The program above is broken down into two functions and the main body of the script:

  1. def fib(...):
    This function calculates a Fibonacci sequence by iterating a given number of times and uses the metric, span and logging providers to send data to the collector on port 4318. An outer span (fib-outer) is created to trace the overall iteration, while inner spans (fib-inner) are created for each iteration. The current iteration number is set as an attribute (span.set_attribute(...)) on the inner span. The current Fibonacci number is written to the log (logging.info(...)) and will be also sent to the Collector implicitly by the Otel log handler. Finally, a metric counter (iteration_counter) is incremented for every iteration the loop processes.

  2. def initialize_otel(...):
    This function, which takes the URL of the collector endpoint, creates and returns the three Otel providers required to ship data: a tracer_provider, a meter_provider, and a logger_provider. You can see all three providers are constructed with the same Resource object, whose SERVICE_NAME is fib_by_iteration. This will be transferred to FR Cloud as the job key, and used to later find our data.

  3. The main body of the script at the bottom of the file simply sets up logging, calls initialize_otel(...) in order to get the providers - which are stored as global variables - and finally calls fib(...) to actually do the work.

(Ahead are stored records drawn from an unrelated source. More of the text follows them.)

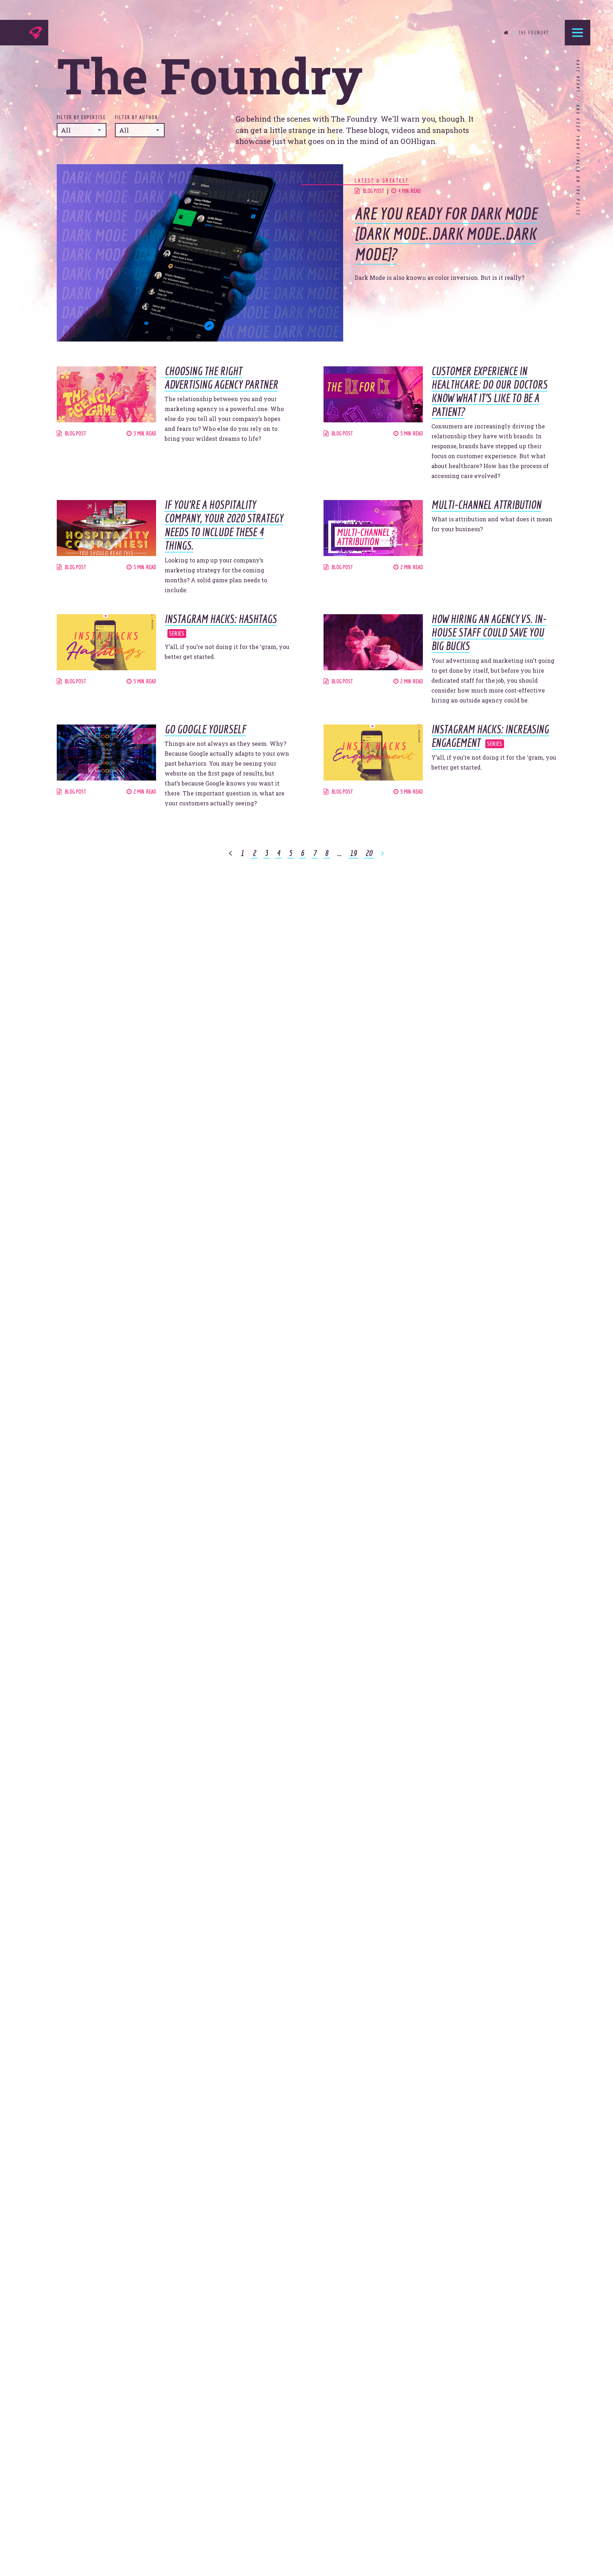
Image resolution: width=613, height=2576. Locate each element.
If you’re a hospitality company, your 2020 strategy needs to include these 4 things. (224, 525)
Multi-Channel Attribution (486, 504)
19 (353, 853)
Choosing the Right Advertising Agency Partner (221, 378)
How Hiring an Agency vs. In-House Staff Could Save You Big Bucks (488, 632)
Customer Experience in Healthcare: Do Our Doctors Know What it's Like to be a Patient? (489, 391)
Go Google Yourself (205, 729)
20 (368, 853)
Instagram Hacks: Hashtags (221, 618)
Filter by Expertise (81, 117)
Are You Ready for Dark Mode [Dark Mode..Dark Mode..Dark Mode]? (446, 233)
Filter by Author (136, 117)
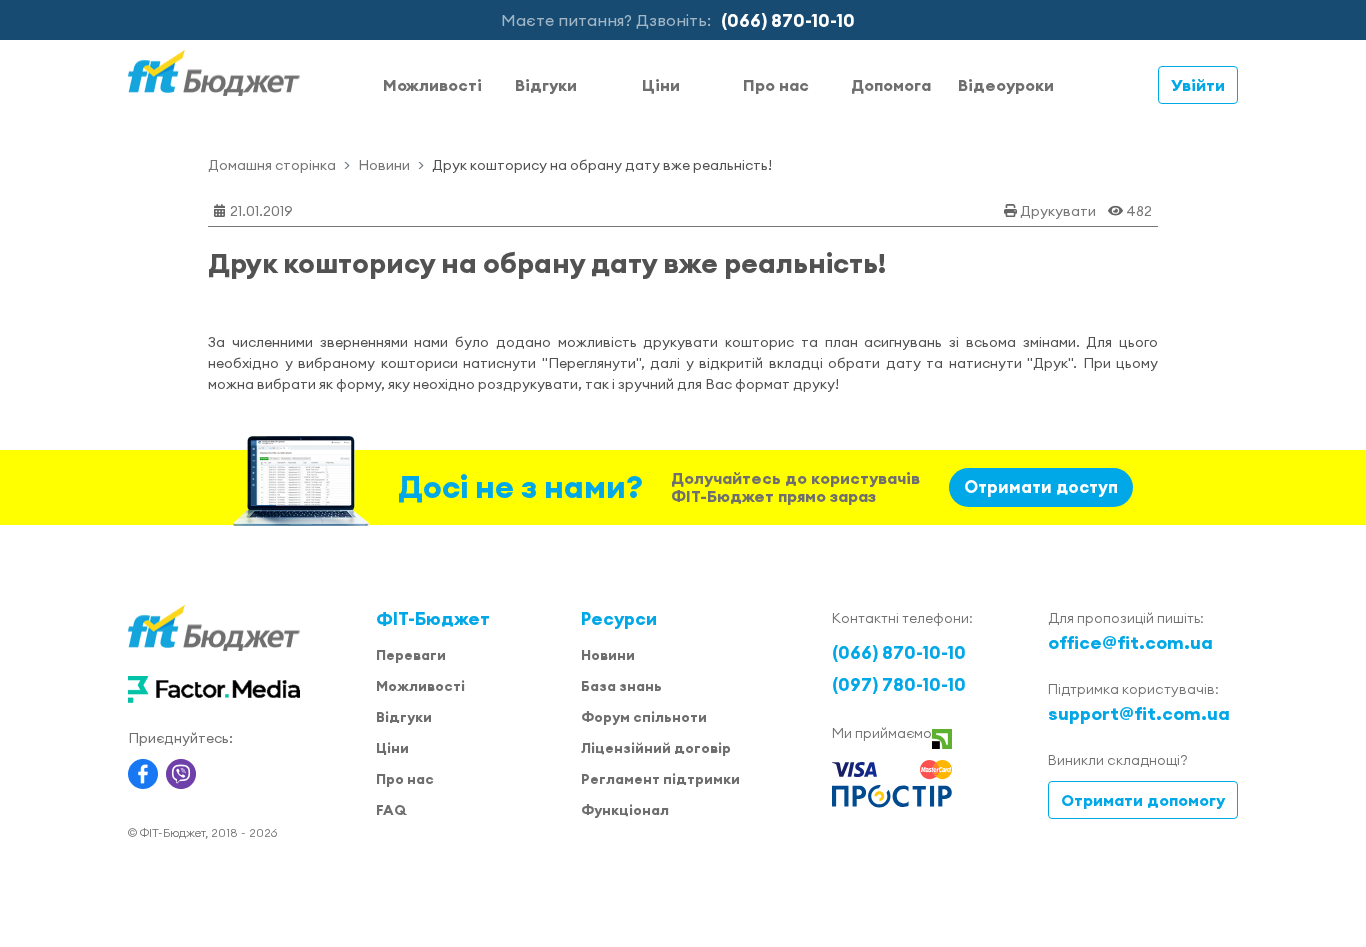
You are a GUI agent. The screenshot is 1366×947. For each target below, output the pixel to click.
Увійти (1198, 85)
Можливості (432, 85)
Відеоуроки (1006, 85)
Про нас (776, 85)
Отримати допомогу (1143, 800)
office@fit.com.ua (1130, 642)
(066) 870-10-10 (788, 20)
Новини (384, 165)
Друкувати (1058, 211)
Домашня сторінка (272, 165)
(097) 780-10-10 (899, 684)
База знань (621, 686)
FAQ (391, 810)
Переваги (411, 655)
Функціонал (625, 810)
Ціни (661, 85)
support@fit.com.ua (1139, 713)
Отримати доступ (1041, 487)
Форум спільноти (644, 717)
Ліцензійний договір (656, 748)
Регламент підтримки (660, 779)
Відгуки (546, 85)
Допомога (891, 85)
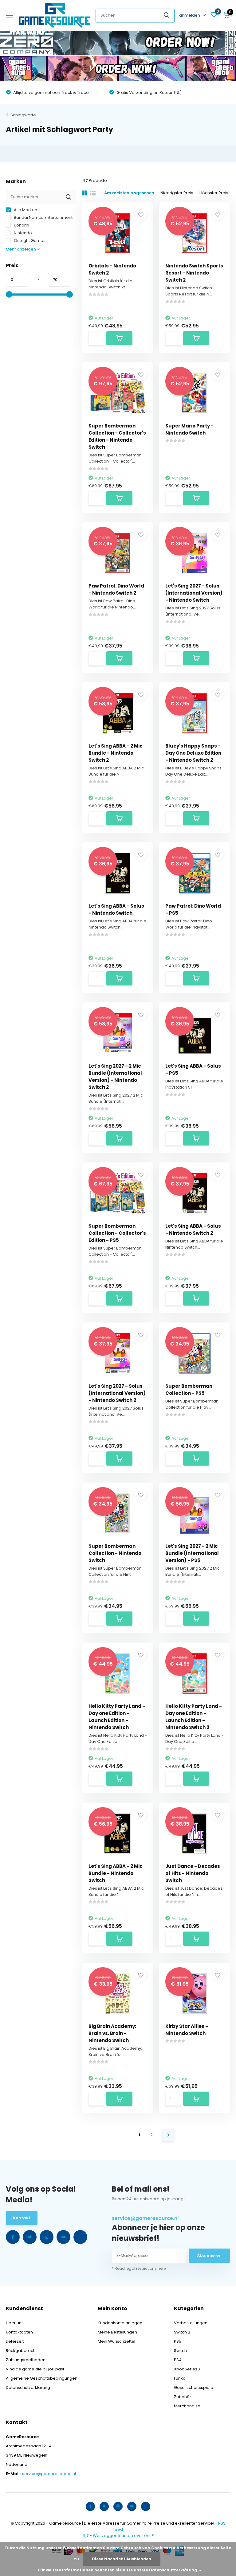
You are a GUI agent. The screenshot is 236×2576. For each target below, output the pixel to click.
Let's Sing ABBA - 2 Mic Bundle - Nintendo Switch (115, 1873)
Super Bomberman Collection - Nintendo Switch (114, 1553)
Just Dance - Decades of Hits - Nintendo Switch (192, 1873)
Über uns (15, 2323)
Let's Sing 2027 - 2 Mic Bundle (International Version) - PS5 (192, 1553)
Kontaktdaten (19, 2332)
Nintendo (22, 233)
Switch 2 (182, 2332)
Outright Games (29, 240)
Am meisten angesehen (129, 193)
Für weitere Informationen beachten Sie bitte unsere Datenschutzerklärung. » (119, 2570)
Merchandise (187, 2406)
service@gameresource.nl (145, 2218)
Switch (180, 2350)
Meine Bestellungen (117, 2332)
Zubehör (182, 2397)
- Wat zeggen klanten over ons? (118, 2535)
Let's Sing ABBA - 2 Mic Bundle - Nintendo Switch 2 (115, 753)
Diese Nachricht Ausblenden (121, 2559)
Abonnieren (209, 2255)
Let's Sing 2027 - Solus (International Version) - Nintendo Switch (193, 593)
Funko (180, 2378)
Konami (21, 225)
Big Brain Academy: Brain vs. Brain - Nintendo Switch (112, 2033)
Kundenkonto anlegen (120, 2323)
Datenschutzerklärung (28, 2387)
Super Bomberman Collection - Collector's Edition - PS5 (117, 1233)
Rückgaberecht (21, 2350)
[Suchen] (167, 15)
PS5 (177, 2341)
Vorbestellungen (190, 2323)
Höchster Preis (213, 193)
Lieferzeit (15, 2341)
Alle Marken (25, 210)
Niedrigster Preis (176, 193)
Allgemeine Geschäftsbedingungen (41, 2378)
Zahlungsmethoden (25, 2360)
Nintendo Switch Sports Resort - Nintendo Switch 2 (194, 273)
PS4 (178, 2360)
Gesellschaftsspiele (193, 2387)
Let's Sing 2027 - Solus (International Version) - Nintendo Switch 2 (117, 1393)
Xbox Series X (187, 2369)
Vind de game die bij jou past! (35, 2369)
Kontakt (21, 2218)
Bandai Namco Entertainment (43, 217)
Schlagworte (23, 115)
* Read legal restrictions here (139, 2268)
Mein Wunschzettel (116, 2341)
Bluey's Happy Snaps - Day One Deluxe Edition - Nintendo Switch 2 (193, 753)
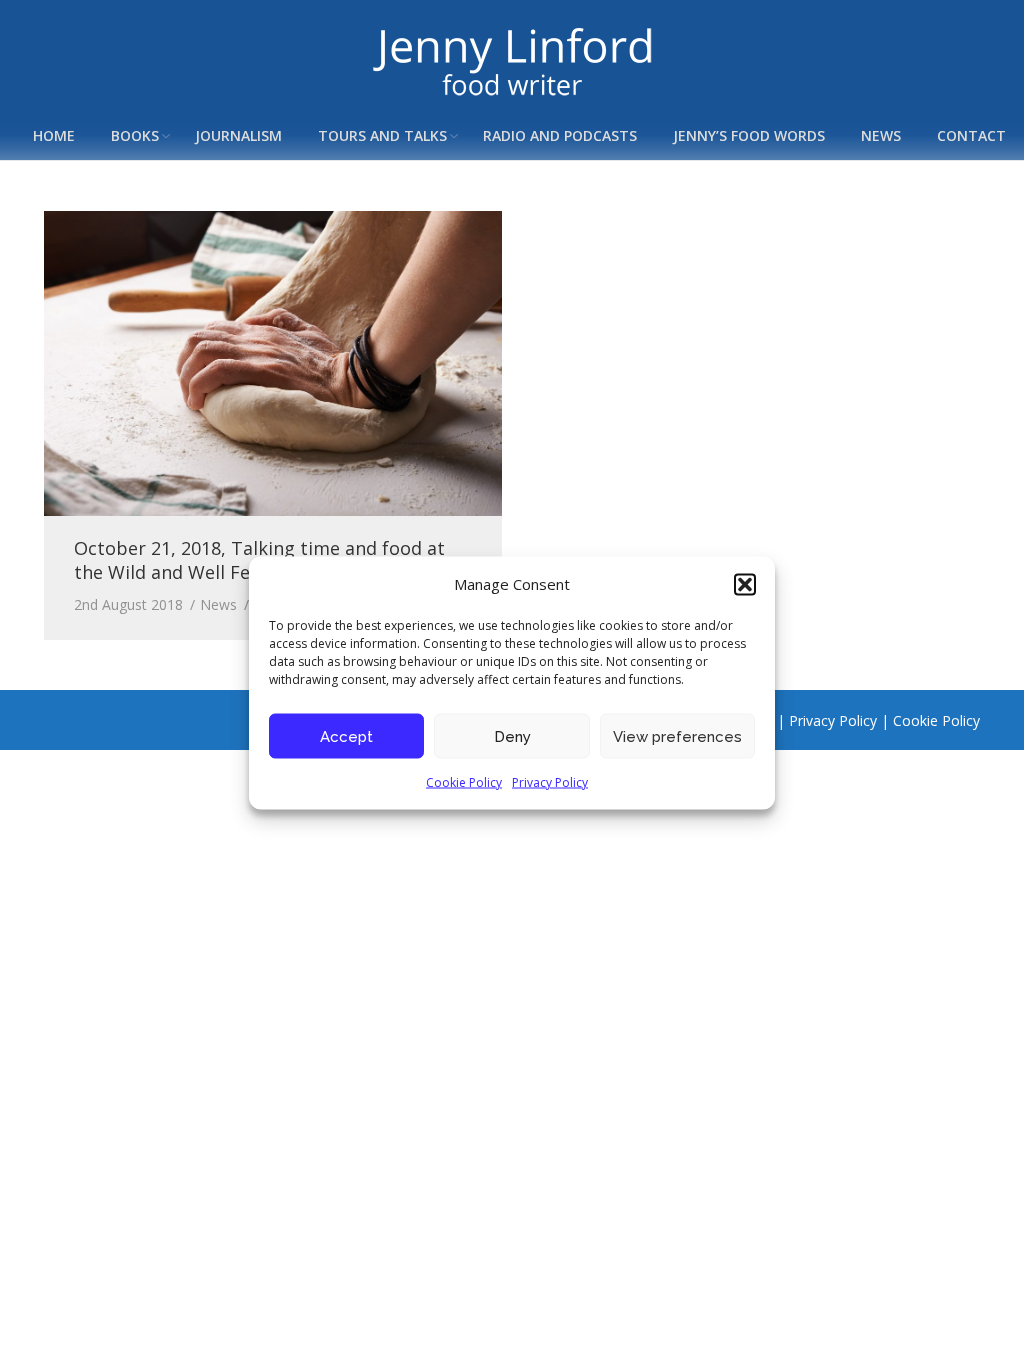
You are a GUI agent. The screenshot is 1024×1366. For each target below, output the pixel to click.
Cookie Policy (464, 782)
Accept (346, 736)
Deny (512, 736)
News (218, 604)
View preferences (677, 736)
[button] (745, 584)
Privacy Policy (550, 782)
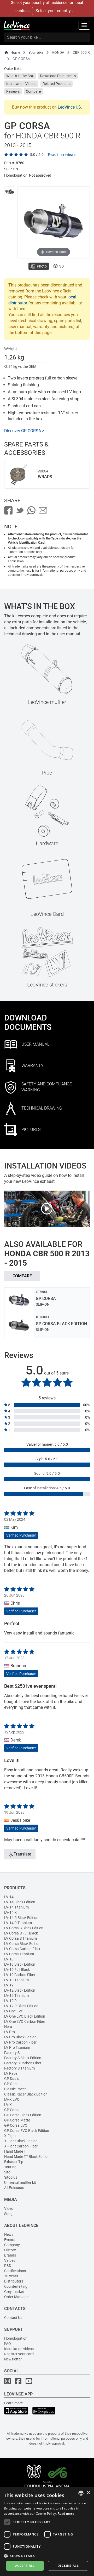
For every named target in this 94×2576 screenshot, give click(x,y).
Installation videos (19, 2349)
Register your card (19, 2354)
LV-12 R (10, 2001)
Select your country (54, 10)
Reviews (13, 91)
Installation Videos (21, 84)
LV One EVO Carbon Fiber (24, 2021)
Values (9, 2260)
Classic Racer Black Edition (26, 2094)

3. Finding your data in FusionReactor Cloud

Run the code a few times to generate some shipped metrics.

Metrics

In the FR Cloud Explore window, ensure the Metrics datasource is selected. Then either use the Builder to find our metric (you can search for job: fib_by_iteration) or use the following in the Code search mode: fib_iteration_counter_total{job="fib_by_iteration"}. You'll get a graph and table of the metric.

!ScreenshotMetrics supplied by Python

Traces

In the FR Cloud Explore window, ensure the Traces datasource is selected. Using the Search query type, select Resource Service Name = fib_by_iteration. Click the blue spinner at the top left to execute the query. Several fib-outer spans should be returned. Click one to open the span split view, which should show the inner spans for that execution. Inner spans on the right can be clicked to open them, revealing more information - including the attribute we set in code: iteration.

!ScreenshotTraces supplied by Python

Logs

In the FR Cloud Logging window, open the Job dropdown and select fib_by_iteration. All the log message emitted by the Python code appear.